Ulya Könezoğlu (Çevre Mühendisi) –
Allah (cc) yeryüzünü canlıların yaşamlarını en mükemmel şekilde sürdürebileceği bir nizama göre yaratmıştır. Peki bu kâinatı, bu doğayı kime emanet etmiştir?
Yaratıcımız Kur’an-ı Kerim’de Bakara Suresi’nde “halife” olarak nitelendirdiği, Tin Suresi’nde “ahsen-i takvim üzere (en güzel biçimde) yarattım” dediği ve diğer tüm varlıklardan üstün kıldığı insana emanet etmiştir kâinatı. Bu demek oluyor ki doğa üzerindeki tasarruf yetkisi insanda olduğu gibi onun muhafaza edilme görevi de yine insana aittir.
İslam’ın genel hükümleri göz önünde bulundurulduğunda insan-çevre ilişkisine dair bazı maddeler dikkate şayandır. Bu çerçevede insan, yaşadığı çevreye karşı sorumlu olan ve bu çevreyi imar eden, bozgunculuk yapmayan ve çevreye karşı sorumluluklarının bilincinde olan bir varlık olmalıdır.
Bunun yanında çevrenin tahrip edilmesine ve doğal kaynakların kullanımına yönelik her türlü israf yasaklanmıştır. Çevre ve ekonomi alanındaki sürdürülebilirlik sorunlarının meydana gelmesindeki önemli sebeplerden biri de israftır. Doğadaki sınırlı kaynaklara rağmen sınırsız tüketim temelli işleyen ekonomik sistemin aksine İslâmî anlayışta ihtiyaçlar sınırlıdır. İstek ve arzular sınırsız olsa da bunların tatmini için yapılan aşırı tüketim israf olarak nitelendirilmektedir.

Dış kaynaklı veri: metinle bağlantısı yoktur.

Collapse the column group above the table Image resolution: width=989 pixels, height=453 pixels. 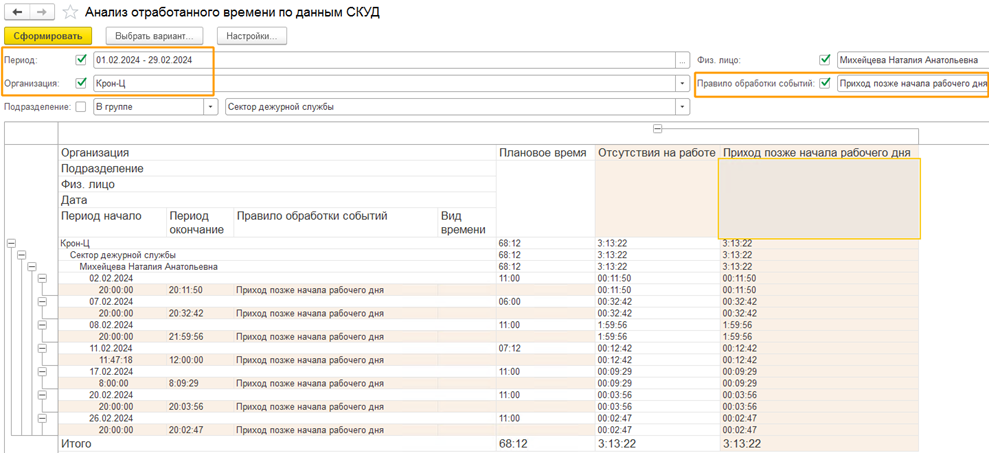click(657, 129)
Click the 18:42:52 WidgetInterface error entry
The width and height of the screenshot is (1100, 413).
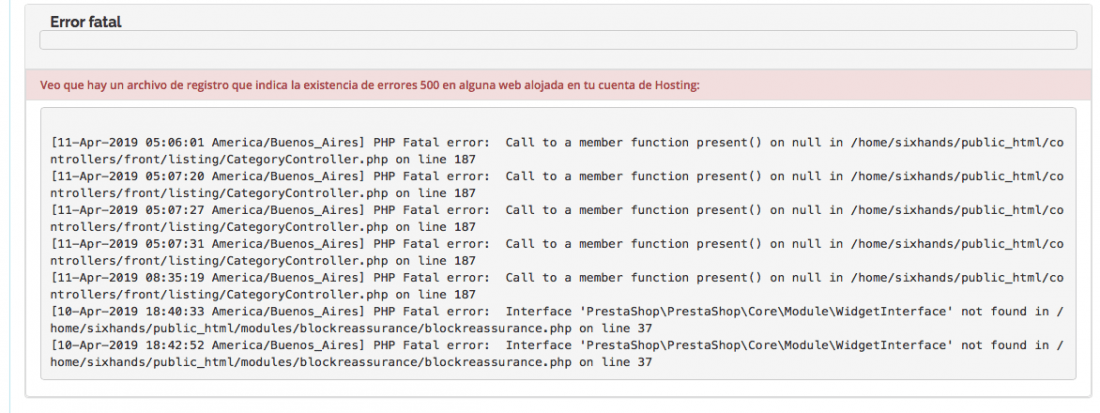click(558, 353)
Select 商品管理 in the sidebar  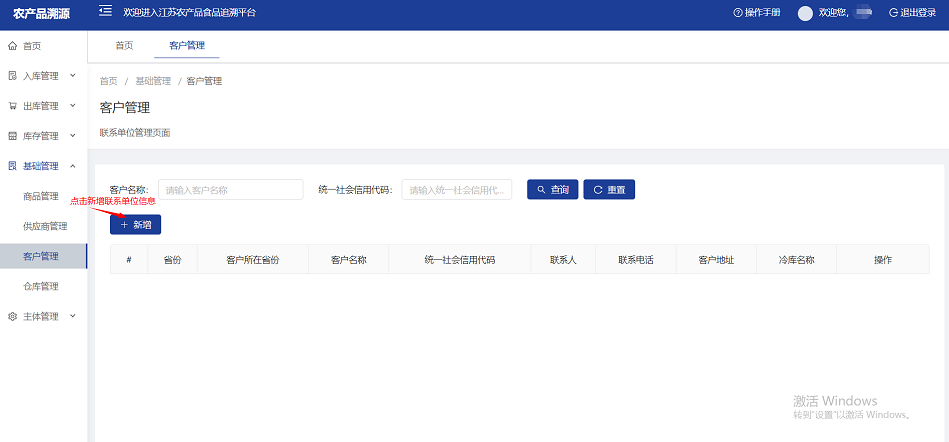(x=41, y=196)
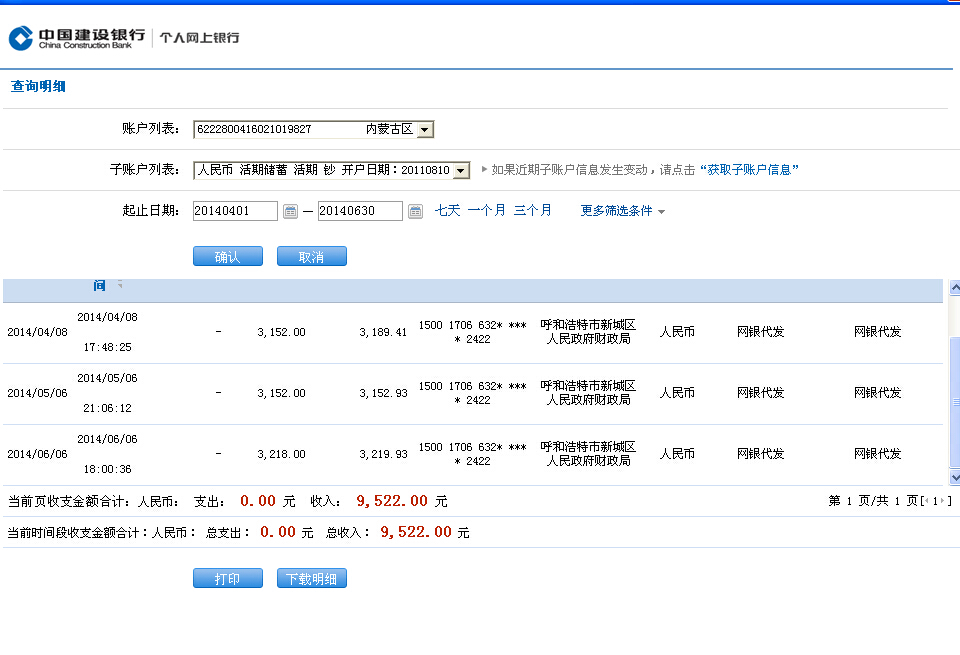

Aşırı tüketim alışkanlığı, dünyadaki kaynakların hızla tükenmesine yol açmaktadır. Bugün tabiattaki ilâhî dengeyi bozan en büyük etkenlerin başında aşırı tüketim ve israf gelmektedir. Oysa çevre sadece bugünkü neslin hizmetinde değil; geçmiş, şimdiki ve gelecek tüm çağlara Yaratan’ın ikramıdır.
Doğal kaynakların korunması ve israfın önlenmesinde kanaatkârlığın rolü nedir?
Kanaatkârlık insanî bir erdem olmakla birlikte İslamî düsturlardan da biridir; insana emanet edilen dünya nimetlerinden hayatın devamına yetecek kadarıyla yetinip başka bir şey istememek anlamına gelmektedir.
Doğal kaynakların korunması ve israfın önlenmesinde kanaatkârlığın rolü tüketim alışkanlıkları, kaynak kullanımı ve atıkların azaltılmasına odaklanan bir tutum olması sebebiyle büyüktür. Kanaatkâr yaklaşım, ihtiyaç duyulanın ötesinde mal ve hizmetlere olan talebi azaltacak ve doğal kaynakların daha sürdürülebilir bir şekilde kullanılmasına yardımcı olacaktır.
Kanaatkârlık, atık azaltmaya yönelik bir strateji olarak da düşünülebilir. Gereksiz ambalajlardan kaçınma, geri dönüşümü teşvik etme ve malzemeleri daha uzun süre kullanma gibi adımlar doğal kaynakları korumak için etkili bir yoldur.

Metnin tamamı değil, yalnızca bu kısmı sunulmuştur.